Falta de um entendimento holístico da estrutura de formação do preço dos terrenos causa distorções importantes a médio e longo prazos
A relação das políticas habitacionais com o desenvolvimento urbano é bastante clara, mas nem sempre amplamente compreendida em todos os seus aspectos. Em muitas situações, a formulação e a implementação de políticas habitacionais ocorrem independentemente de diretrizes para o desenvolvimento urbano, e os efeitos negativos decorrentes podem incluir o espraiamento irracional da cidade, a exclusão social dos mais vulneráveis e o não atendimento da demanda habitacional de forma sustentável.
As políticas habitacionais, em sua grande maioria, têm sido estruturadas com pouca ou nenhuma atenção a seus impactos urbanos, e implementadas com insuficiente consideração por outras políticas e planos que afetam o desenvolvimento das cidades.
A falta de um entendimento holístico da estrutura de formação do preço dos terrenos, principalmente no que diz respeito às regras urbanísticas, infraestrutura urbana física e social disponíveis, causa distorções importantes a médio e longo prazos, comprometendo severamente os resultados da política habitacional planejada.
Embora a prerrogativa para o estabelecimento do ordenamento territorial urbano seja do governo municipal, o Estado pode e deve ter um papel indutor importante nesse processo, procurando mostrar aos municípios como estruturar modelos onde a implantação de novas habitações, em especial as direcionadas para pessoas de baixa renda, sejam localizadas em espaços compactos, em bairros providos de infraestrutura e diversificados, que contribuam para uma melhor qualidade de vida das pessoas, e para a construção de cidades melhores.
É necessário não apenas atender a demanda por habitações nas cidades do ponto de vista quantitativo, mas satisfazer os requisitos mínimos sob o aspecto qualitativo, com atenção para as questões que se relacionam não só com a vida das pessoas, mas com operação, uso e funcionalidade do tecido urbano.
O Estado pode ter uma função bastante importante nesse processo.

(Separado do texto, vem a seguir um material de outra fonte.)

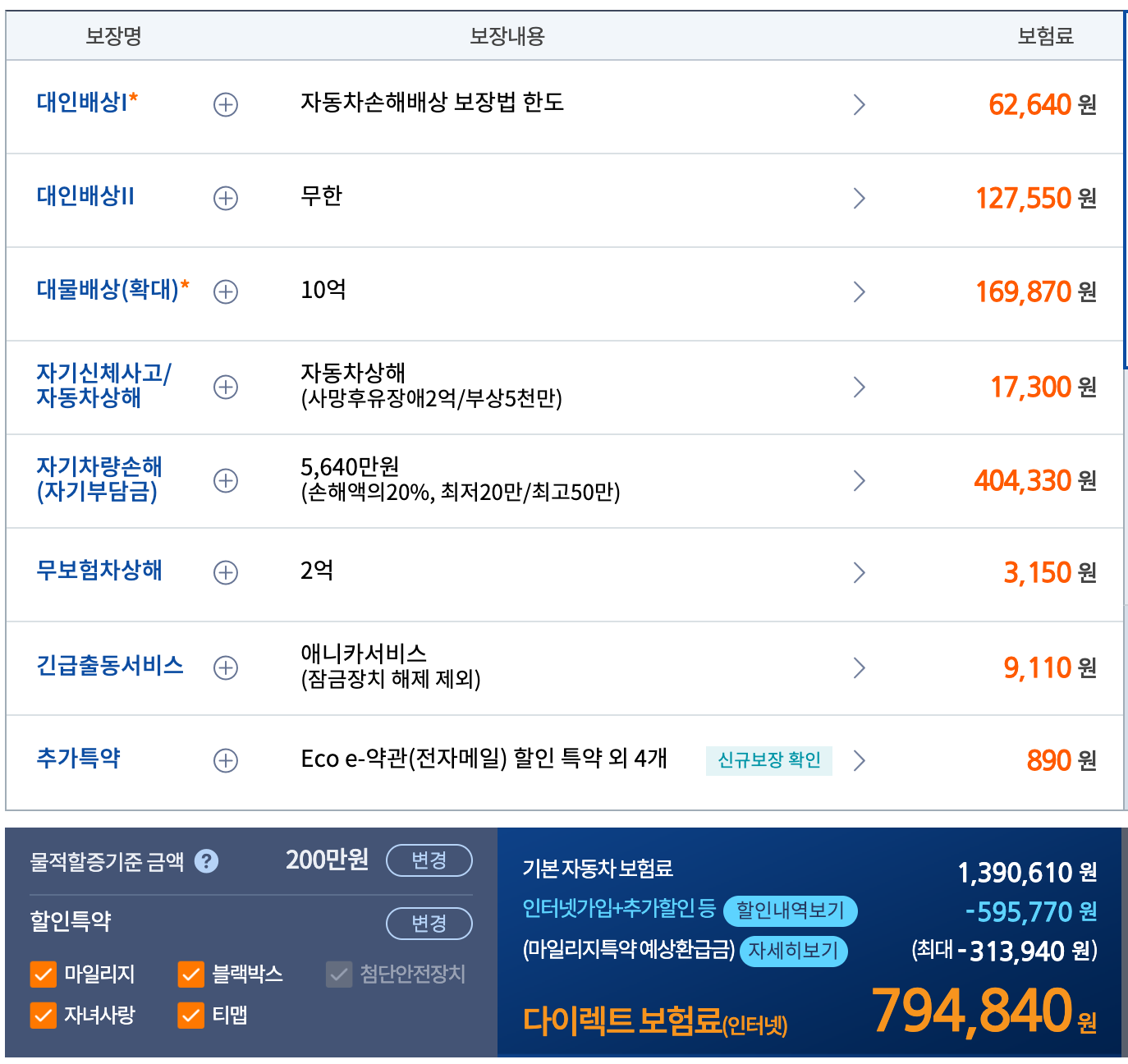This screenshot has height=1064, width=1128.
Task: Open 할인내역보기 discount details
Action: coord(790,911)
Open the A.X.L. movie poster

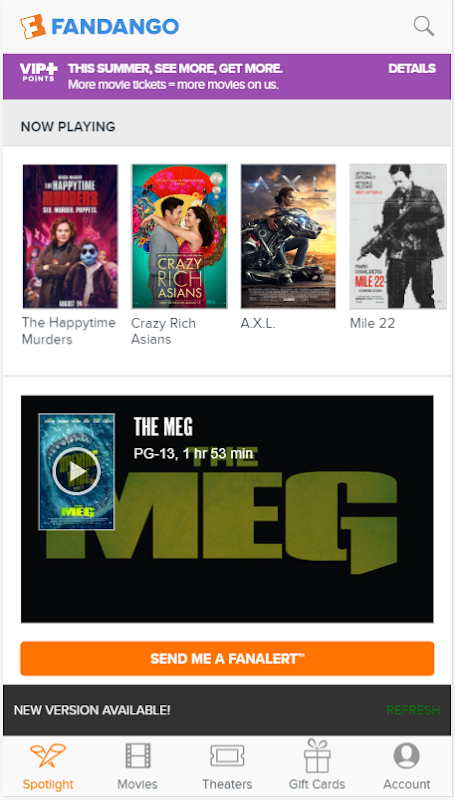click(288, 236)
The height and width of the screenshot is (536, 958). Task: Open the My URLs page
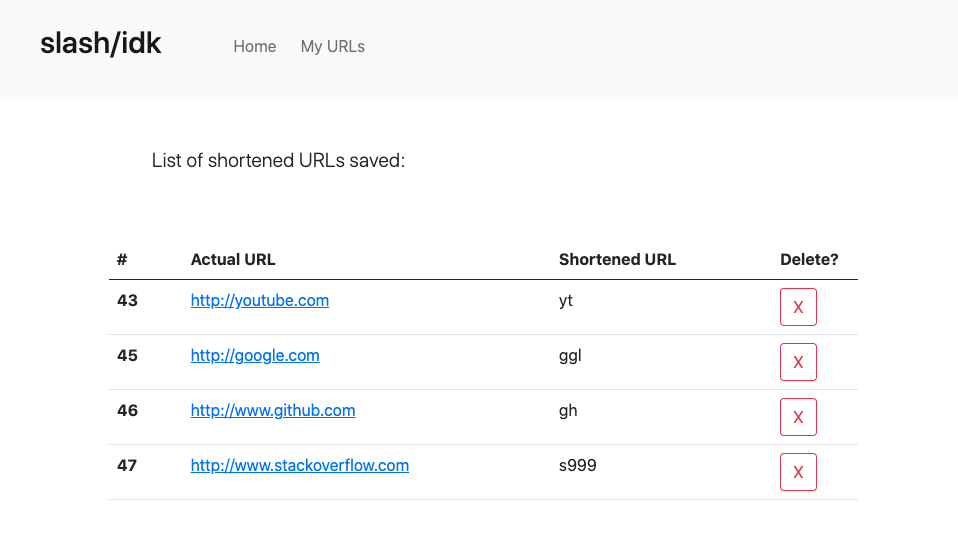coord(332,46)
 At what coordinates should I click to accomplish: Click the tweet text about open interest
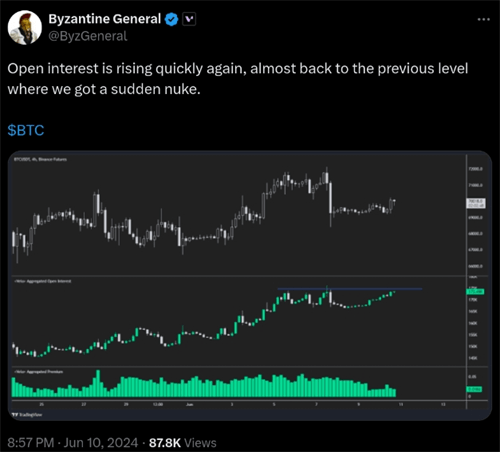(x=238, y=79)
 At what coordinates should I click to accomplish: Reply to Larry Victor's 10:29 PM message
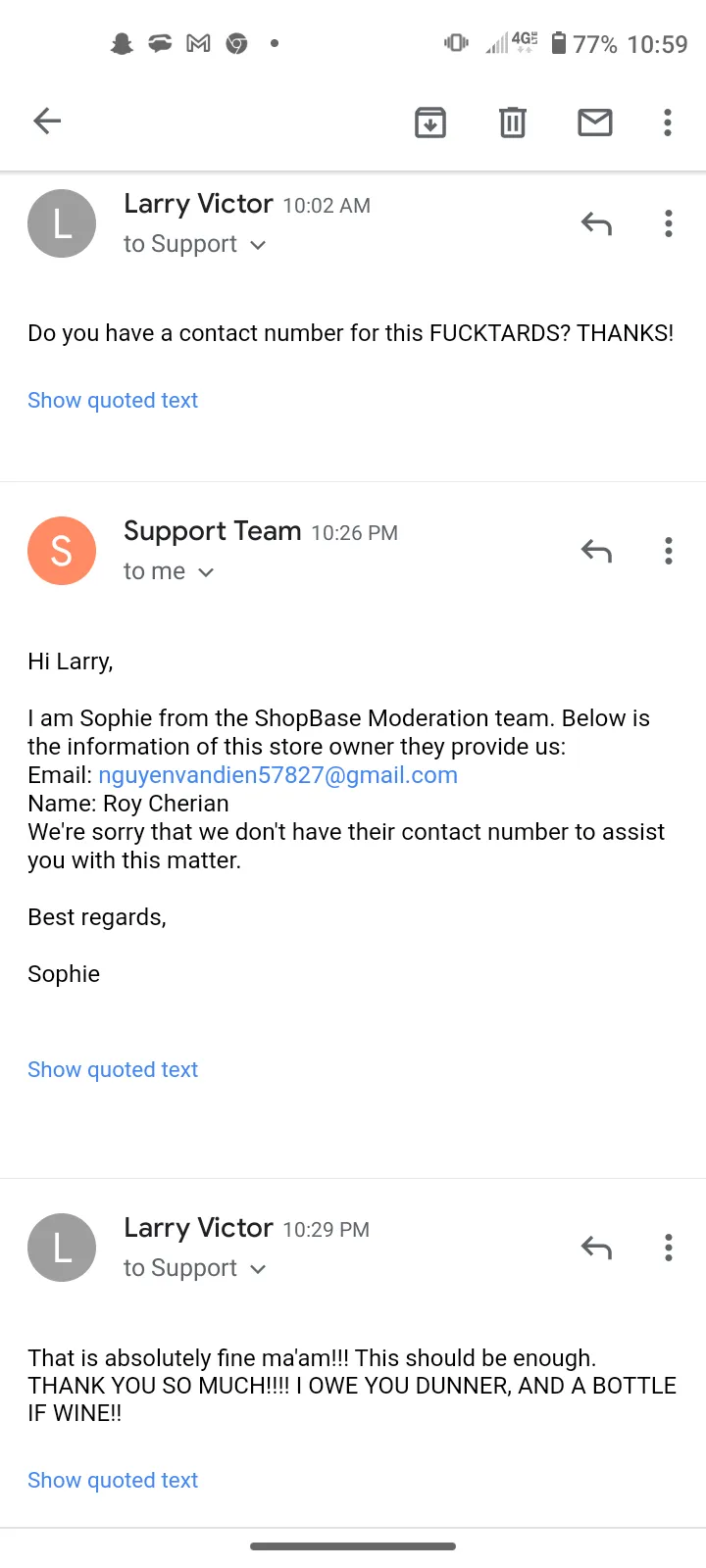(596, 1249)
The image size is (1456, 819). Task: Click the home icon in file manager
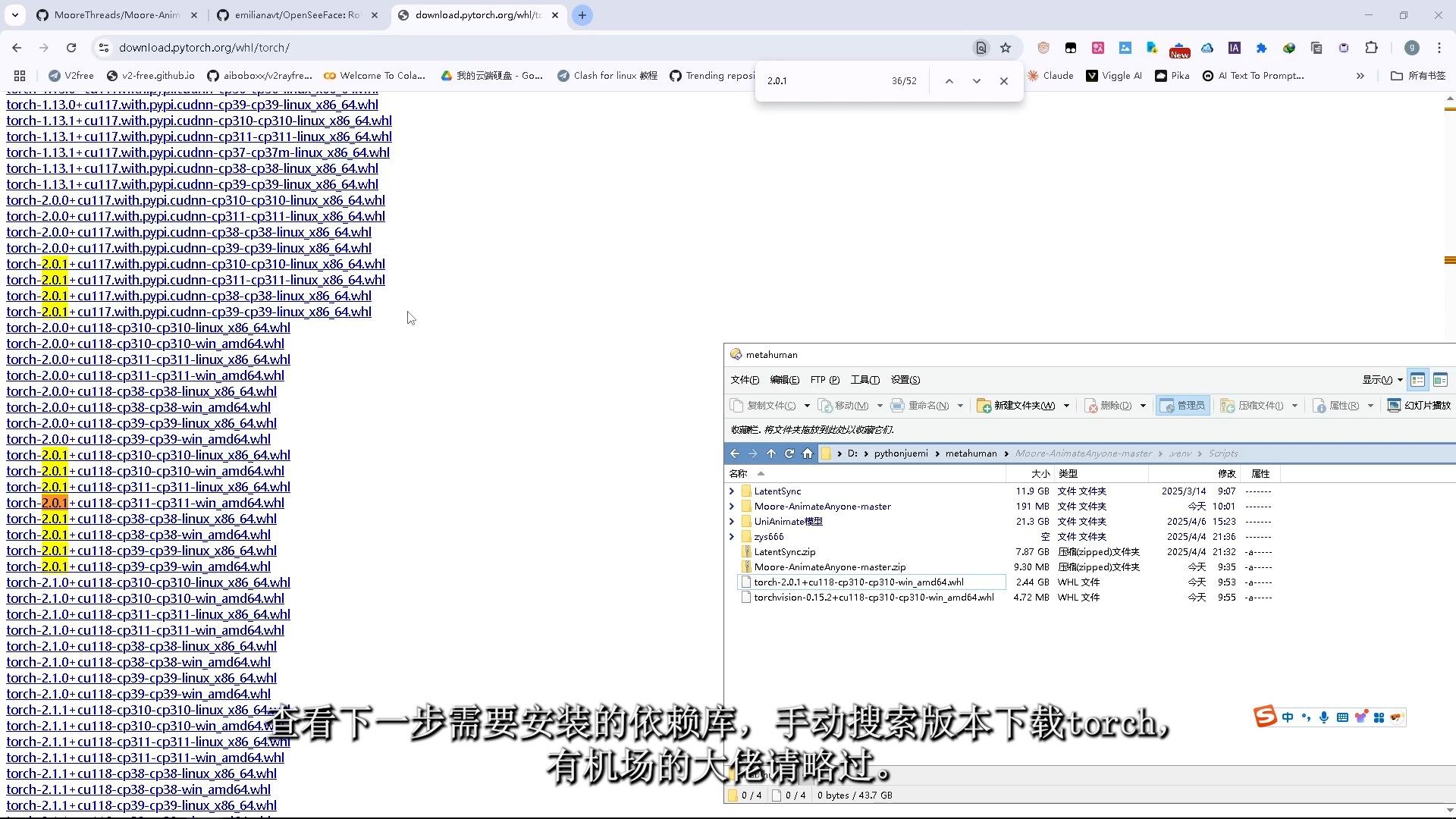808,453
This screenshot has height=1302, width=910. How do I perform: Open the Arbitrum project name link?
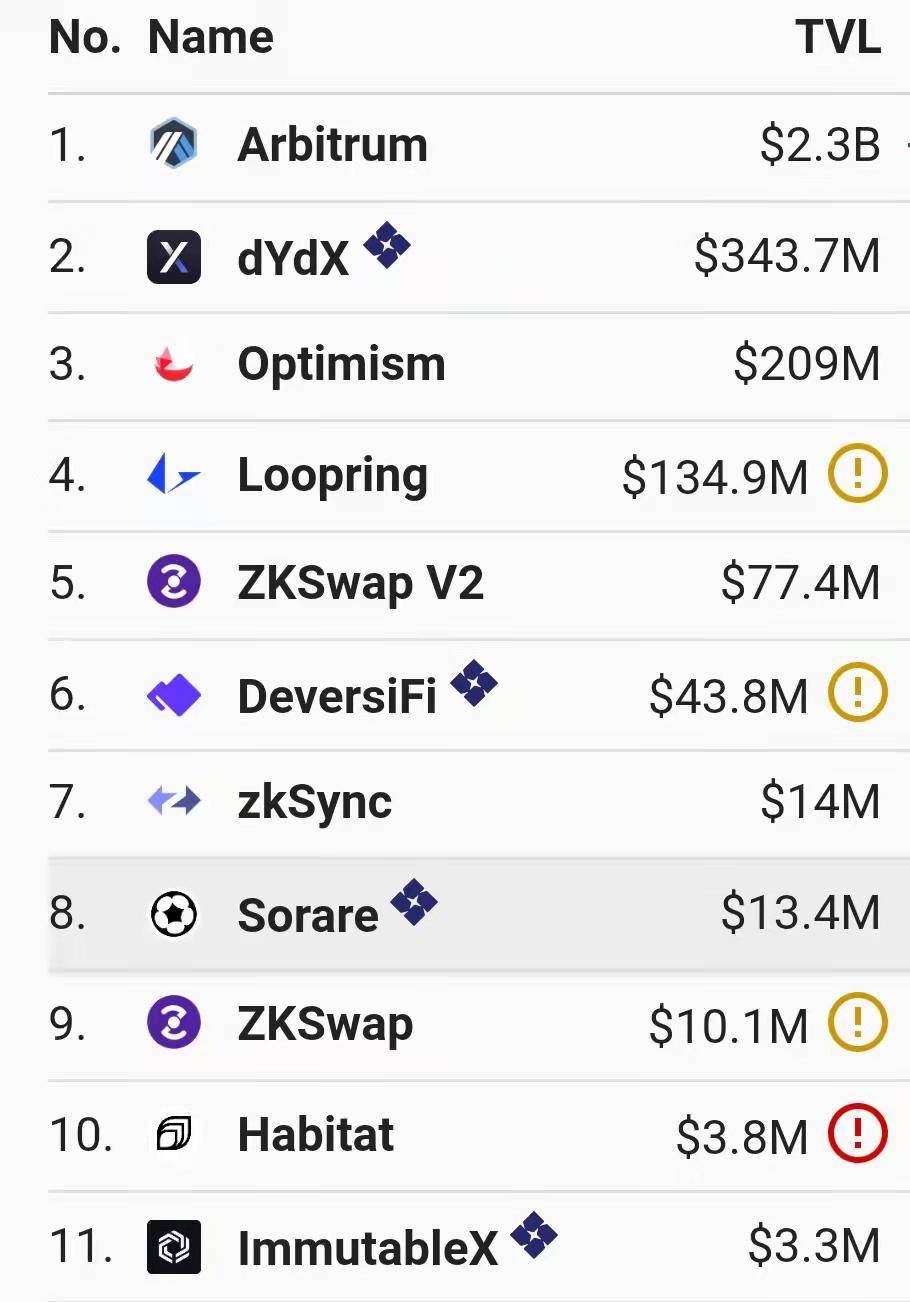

Existem pelo menos quatro razões relevantes para a assistência do Estado na associação entre desenvolvimento urbano e habitação: carência, nos municípios, de corpo técnico para formulação de modelos e conceitos de planejamento e desenvolvimento urbano; necessidade de auxiliar as cidades a utilizar os instrumentos urbanísticos adequados, para ajudá-las a viabilizar a produção de unidades habitacionais e, ao mesmo tempo, fortalecer e melhorar as comunidades onde as pessoas vivem; preparação das cidades para receber habitações de interesse social de forma adequada; e auxílio na implantação de modelos municipais de licenciamento urbanístico mais ágeis e seguros.
Dessa forma, o Estado deveria auxiliar os municípios a desenvolverem planos urbanísticos que privilegiem a mistura de renda nas diversas regiões da cidade, além de assegurar que os mecanismos de produção de habitação de interesse social estejam vinculados à implantação em locais com infraestrutura urbana compatível.
Possibilidades de interação entre o Estado e os municípios no âmbito da produção habitacional, vinculada ao desenvolvimento urbano, podem incluir: oferta periódica de informações sobre urbanismo aos técnicos de planejamento urbano municipais; seminários para troca de informações sobre programas e modelos urbanísticos; e a criação de um portal de legislação urbanística municipal, contendo as principais disposições urbanísticas legais relevantes, utilizadas em municípios do mundo todo.
A interação entre Estado e municípios na implantação de políticas habitacionais vinculadas a modelos eficientes de desenvolvimento urbano é urgente e será, sem dúvida, uma experiência relevante para todos os estados brasileiros.
Claudio Bernardes é engenheiro civil e vice-presidente do Secovi-SP.
Artigo publicado na Folha Online em 28 de novembro de 2024.